Excerpts from a dataset

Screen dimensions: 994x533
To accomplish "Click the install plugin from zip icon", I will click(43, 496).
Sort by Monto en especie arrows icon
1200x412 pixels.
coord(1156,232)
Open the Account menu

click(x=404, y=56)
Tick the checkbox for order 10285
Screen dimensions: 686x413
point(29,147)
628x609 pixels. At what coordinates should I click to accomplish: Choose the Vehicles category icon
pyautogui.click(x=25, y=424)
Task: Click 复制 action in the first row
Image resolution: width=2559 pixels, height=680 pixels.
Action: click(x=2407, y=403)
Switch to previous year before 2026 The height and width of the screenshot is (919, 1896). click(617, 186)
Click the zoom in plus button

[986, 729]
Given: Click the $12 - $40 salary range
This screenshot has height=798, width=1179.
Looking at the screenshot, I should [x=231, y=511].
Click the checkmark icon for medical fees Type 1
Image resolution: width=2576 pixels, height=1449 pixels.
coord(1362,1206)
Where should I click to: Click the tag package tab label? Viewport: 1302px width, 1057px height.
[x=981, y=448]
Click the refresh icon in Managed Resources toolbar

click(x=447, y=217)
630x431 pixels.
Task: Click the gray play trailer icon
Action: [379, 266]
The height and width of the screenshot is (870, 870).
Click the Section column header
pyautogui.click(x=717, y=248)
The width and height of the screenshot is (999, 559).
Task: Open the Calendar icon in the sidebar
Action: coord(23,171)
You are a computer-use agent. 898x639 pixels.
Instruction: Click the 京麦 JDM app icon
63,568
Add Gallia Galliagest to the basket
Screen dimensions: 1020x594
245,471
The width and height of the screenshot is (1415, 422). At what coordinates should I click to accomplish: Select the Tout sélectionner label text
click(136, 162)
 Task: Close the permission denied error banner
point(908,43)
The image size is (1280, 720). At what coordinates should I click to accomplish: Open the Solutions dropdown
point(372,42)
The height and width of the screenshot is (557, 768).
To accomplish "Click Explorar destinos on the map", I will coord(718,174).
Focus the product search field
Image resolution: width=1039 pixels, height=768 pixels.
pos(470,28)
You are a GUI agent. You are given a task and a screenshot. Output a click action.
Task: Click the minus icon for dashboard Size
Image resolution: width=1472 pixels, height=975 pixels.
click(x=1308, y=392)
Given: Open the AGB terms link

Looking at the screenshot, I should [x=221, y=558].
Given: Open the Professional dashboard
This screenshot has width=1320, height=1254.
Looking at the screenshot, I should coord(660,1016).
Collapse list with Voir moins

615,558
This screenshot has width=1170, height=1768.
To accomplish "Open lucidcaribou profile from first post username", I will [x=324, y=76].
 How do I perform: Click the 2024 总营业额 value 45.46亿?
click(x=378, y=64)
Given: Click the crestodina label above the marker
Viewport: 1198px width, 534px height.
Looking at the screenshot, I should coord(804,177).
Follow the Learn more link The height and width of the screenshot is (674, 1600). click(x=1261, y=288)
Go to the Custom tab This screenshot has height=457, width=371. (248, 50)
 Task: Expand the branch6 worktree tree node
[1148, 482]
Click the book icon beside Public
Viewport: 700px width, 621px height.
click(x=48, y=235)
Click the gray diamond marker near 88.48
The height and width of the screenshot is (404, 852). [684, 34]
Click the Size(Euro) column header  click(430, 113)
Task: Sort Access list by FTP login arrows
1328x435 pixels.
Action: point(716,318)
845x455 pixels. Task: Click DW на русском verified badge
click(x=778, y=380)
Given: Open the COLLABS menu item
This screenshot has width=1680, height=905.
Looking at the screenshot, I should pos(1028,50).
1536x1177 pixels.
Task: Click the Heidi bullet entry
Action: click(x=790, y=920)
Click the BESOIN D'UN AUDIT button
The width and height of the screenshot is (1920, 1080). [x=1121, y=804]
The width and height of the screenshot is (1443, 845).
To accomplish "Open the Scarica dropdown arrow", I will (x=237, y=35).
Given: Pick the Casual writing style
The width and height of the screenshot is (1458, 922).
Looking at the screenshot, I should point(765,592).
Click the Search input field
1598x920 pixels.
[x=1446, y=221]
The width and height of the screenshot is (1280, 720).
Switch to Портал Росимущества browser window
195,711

• ACTIVITY: Read through the lines above and collect those that contain the string "field".

• RESULT BELOW:
Focus the product search field
Click the Search input field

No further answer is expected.